26 Temmuz 2020 Pazar

Tarihin Yirmi Beşinci Karesi [Akhilleus ve Kaplumbağa Paradoksu -I]

Doç. Dr. Cahit KÜLEKÇİ
Tarih, evrensel usûllere sahip bir ilim dalıdır. Esasında ilim dalı ifadesi mesbûk cümlenin tamamlanabilmesi için kullanılmıştır. Aksi halde içerdiği hakikî anlamın konumuzla ilgisi bulunmamaktadır. Bir başka ifadeyle tarih, tecrübe edilebilir bir satha nüfuz etmediği/ edemediği için Kimya, Biyoloji, Fizik, Astronomi, Cebir gibi ilmî karaktere sahip değildir. Dolayısıyla ‘tarih ilmi’ ya da eskilerin diliyle ‘ilm-i târîh’ kanaatimize göre çok tutarlı ve doğru bir tamlama olmayacaktır. Ancak yazımızın ilk cümlesinde sarf ettiğimiz üzere tarih, belirli evrensel usûllere sahiptir ve en azından bu yönüyle ‘ilim’ muzâfını hak etmektedir. Şu halde yazımızın bundan sonraki kısımlarında muhtemel olarak kullanılacak tarih ilmi/ ilm-i tarih vb. ifadelerden kastımızın da ne olduğunun veya olmadığının açıkça ortaya konduğunu düşünmekteyiz. Bu bağlamda tarih, evrensel prensipler çerçevesini aşmamak kaydıyla geçmişin bilgisini değerlendiren, bir sonraki nesle aktaran toplumların hâfızası niteliğindeki ilim dalı olarak tanımlanabilir.
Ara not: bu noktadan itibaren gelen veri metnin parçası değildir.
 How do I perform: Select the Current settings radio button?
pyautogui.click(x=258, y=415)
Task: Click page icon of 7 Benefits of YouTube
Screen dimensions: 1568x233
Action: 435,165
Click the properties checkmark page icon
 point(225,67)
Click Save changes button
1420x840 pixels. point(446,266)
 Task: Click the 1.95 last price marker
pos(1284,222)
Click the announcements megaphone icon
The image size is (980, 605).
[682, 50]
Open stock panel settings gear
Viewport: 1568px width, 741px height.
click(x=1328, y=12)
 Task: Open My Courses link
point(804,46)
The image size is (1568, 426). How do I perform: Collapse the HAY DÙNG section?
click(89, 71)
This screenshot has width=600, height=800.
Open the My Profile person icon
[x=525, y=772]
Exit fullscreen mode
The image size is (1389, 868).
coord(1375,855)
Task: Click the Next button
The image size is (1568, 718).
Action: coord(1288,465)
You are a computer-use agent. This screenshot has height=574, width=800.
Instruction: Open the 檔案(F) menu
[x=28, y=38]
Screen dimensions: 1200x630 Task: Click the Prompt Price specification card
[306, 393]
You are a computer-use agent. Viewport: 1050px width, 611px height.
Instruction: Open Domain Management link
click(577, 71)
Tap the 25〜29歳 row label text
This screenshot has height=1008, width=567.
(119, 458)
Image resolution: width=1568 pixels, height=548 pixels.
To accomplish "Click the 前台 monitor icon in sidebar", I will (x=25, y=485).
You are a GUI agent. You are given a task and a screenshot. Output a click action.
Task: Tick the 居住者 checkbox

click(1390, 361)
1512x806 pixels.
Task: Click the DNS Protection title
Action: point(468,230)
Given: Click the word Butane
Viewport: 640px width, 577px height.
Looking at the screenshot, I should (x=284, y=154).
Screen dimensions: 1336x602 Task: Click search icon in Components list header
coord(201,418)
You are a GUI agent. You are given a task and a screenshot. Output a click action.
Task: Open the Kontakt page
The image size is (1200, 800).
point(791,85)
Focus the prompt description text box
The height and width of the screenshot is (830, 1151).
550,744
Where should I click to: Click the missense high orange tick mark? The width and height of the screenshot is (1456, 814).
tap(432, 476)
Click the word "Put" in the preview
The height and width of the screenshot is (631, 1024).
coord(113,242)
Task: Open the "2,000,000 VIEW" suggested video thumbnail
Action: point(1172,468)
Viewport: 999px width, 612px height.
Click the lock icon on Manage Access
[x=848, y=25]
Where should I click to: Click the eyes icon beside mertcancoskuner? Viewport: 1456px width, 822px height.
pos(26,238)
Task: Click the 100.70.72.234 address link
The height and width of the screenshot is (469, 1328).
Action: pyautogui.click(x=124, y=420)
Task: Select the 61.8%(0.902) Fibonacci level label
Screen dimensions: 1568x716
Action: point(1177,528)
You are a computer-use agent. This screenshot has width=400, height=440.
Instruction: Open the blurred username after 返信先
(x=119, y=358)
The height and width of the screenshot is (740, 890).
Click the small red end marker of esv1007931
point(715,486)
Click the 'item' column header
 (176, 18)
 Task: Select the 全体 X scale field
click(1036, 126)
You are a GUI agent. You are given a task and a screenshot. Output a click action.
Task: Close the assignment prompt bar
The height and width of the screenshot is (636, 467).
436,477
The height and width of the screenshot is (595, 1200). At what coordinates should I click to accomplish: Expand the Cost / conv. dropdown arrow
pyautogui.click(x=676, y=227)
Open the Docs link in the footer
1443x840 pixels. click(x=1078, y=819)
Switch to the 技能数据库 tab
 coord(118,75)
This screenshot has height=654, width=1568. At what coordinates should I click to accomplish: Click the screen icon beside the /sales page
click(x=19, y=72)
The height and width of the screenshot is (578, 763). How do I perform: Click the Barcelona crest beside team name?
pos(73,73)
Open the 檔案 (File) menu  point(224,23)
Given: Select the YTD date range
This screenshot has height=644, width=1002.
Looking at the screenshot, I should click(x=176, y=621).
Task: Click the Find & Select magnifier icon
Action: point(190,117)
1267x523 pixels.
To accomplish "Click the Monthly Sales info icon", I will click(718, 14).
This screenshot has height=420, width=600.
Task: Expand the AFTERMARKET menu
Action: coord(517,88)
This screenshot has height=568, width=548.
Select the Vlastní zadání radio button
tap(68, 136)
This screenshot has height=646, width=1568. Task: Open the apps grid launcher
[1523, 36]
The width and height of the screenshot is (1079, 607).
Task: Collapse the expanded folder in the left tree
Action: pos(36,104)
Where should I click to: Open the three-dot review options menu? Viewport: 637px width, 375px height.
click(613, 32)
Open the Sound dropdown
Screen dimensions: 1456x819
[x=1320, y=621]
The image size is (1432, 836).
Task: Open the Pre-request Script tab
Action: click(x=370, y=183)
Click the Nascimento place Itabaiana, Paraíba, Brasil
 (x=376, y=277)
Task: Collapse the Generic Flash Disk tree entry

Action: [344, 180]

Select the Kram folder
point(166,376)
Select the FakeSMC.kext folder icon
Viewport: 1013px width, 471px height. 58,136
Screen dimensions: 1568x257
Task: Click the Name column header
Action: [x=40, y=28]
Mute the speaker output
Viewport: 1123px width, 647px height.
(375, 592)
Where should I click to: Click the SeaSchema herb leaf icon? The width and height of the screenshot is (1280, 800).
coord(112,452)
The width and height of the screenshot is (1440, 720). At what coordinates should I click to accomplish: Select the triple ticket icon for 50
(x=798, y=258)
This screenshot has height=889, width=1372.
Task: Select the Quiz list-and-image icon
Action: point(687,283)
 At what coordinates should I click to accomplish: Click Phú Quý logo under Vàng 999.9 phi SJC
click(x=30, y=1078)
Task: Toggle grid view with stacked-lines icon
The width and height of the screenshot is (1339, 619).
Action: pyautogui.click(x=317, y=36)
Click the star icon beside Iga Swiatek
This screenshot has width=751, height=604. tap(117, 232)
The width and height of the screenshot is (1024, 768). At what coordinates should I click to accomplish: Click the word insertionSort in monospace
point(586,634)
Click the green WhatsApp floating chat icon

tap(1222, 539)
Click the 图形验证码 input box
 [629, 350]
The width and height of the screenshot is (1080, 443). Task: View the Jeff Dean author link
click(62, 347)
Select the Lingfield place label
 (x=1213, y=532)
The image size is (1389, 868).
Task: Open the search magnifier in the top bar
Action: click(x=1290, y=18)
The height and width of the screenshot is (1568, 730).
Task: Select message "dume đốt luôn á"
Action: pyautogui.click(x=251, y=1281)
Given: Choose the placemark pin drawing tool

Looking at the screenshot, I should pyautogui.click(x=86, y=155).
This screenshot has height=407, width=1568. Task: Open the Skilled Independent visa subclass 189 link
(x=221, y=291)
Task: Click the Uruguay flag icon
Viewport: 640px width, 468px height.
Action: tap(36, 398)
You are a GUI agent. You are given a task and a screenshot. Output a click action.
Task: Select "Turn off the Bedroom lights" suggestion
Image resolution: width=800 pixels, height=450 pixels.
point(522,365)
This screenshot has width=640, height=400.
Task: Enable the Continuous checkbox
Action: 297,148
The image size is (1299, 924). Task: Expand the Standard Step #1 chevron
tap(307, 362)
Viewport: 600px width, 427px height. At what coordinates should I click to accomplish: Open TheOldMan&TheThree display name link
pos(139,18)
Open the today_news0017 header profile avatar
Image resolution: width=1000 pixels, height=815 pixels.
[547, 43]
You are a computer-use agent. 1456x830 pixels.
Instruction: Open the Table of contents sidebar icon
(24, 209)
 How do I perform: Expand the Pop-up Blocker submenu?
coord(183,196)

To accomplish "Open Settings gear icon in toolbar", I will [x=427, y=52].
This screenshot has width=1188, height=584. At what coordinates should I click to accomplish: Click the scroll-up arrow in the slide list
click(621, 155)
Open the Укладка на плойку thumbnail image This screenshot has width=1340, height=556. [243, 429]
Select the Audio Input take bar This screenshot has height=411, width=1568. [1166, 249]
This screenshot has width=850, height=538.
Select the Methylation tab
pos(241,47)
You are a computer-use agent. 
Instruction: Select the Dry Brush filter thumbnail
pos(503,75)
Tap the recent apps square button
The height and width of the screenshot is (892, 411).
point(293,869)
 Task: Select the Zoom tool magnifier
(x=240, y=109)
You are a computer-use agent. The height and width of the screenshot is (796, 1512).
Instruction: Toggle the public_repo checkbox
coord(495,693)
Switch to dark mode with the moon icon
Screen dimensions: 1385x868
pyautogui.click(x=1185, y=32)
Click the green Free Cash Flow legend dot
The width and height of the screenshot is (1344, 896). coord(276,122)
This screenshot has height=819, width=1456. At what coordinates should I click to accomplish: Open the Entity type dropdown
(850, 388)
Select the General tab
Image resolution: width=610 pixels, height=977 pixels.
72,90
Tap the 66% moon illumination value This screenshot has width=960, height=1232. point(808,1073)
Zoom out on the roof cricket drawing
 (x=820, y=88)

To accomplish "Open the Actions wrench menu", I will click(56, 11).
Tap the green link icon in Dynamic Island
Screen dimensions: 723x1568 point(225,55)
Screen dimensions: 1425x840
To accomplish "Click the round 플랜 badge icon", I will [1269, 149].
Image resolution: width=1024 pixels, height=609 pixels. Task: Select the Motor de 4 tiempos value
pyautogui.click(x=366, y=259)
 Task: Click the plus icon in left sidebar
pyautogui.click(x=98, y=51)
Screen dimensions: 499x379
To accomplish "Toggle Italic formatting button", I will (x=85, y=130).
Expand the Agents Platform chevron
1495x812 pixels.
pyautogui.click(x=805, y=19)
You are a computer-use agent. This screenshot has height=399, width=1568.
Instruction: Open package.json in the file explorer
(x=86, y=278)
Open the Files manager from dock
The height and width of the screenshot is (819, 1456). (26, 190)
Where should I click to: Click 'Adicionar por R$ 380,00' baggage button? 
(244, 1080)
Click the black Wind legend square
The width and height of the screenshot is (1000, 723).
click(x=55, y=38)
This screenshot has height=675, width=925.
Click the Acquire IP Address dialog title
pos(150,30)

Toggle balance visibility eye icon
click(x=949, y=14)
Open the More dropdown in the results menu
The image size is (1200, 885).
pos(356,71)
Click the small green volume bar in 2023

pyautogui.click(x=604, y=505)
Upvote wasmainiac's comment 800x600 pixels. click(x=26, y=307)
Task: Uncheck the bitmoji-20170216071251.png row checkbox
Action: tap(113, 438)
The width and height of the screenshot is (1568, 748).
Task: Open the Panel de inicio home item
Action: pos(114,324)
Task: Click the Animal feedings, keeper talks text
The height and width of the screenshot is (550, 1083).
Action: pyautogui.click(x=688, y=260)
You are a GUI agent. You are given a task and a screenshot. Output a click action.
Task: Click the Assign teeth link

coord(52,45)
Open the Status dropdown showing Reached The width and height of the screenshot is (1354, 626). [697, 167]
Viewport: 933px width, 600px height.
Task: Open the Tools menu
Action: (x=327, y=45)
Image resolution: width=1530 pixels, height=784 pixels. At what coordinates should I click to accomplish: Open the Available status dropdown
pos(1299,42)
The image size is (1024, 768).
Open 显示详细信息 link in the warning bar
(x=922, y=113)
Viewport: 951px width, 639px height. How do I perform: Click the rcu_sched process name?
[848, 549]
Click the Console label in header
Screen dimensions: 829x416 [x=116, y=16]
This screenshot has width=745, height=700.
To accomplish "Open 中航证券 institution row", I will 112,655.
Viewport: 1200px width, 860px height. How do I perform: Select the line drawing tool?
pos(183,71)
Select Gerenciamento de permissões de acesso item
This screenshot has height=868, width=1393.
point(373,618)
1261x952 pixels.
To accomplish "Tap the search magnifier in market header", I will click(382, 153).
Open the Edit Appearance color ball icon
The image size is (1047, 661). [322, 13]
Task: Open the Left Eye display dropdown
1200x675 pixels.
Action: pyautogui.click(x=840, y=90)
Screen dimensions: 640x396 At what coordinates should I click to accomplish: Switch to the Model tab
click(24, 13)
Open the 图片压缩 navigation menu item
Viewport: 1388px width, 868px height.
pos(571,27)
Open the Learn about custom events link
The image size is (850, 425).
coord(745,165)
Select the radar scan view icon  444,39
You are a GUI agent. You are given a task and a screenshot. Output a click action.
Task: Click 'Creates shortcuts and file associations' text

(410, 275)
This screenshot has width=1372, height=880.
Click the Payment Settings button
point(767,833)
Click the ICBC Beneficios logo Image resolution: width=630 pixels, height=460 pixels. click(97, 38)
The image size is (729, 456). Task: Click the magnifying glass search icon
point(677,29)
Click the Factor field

Unutulmaması için yazımızın hemen başında bir hususun altını çizelim, geçmişin bilgisini sonrakilere aktaranlar arasında da bir takım sıkıntıların olabilmekte, hatta bu husus zaman zaman rekabetvarî bir hâl dahi alabilmektedir. Sözün özü Ezop ve Akhilleus’ta olduğu gibi bazı antik Yunan masalcıları arasında da bahse mevzu tuhaf bir rekabet durumu vardır. Sonrakiler, önceki dönemlerden aktarıla gelen, mitolojik unsurları muhtevi hikâyelerdeki karakterleri değiştirerek kendilerine mâl edebilmekte, özgün hikâyeler gibi sunabilmektedirler. Gerçi bu durumun kısmen benzerleri, teorisi izaha muhtaç ama pratik anlamda günümüzde de devam etmektedir. Farkı ise söz konusu durumun antik Yunan masalcılarına özgü bir unsur olmaktan çıkmasıdır. Örneğin Lehçetü’l-Hakâyık’ı bir asır kadar sonra Hadîkatu’l-Hakâyık şeklinde, öncekini çağrıştırıcı bir biçimde görebilmekteyiz ki kanaatimizce bunda ciddi bir intihâl sorunu bulunmamaktadır. Sadece bizi düşündürenin, özgünlüğün neden tercih edilmediğidir. Milyonlarca kelimenin soyu mu tükenmiştir?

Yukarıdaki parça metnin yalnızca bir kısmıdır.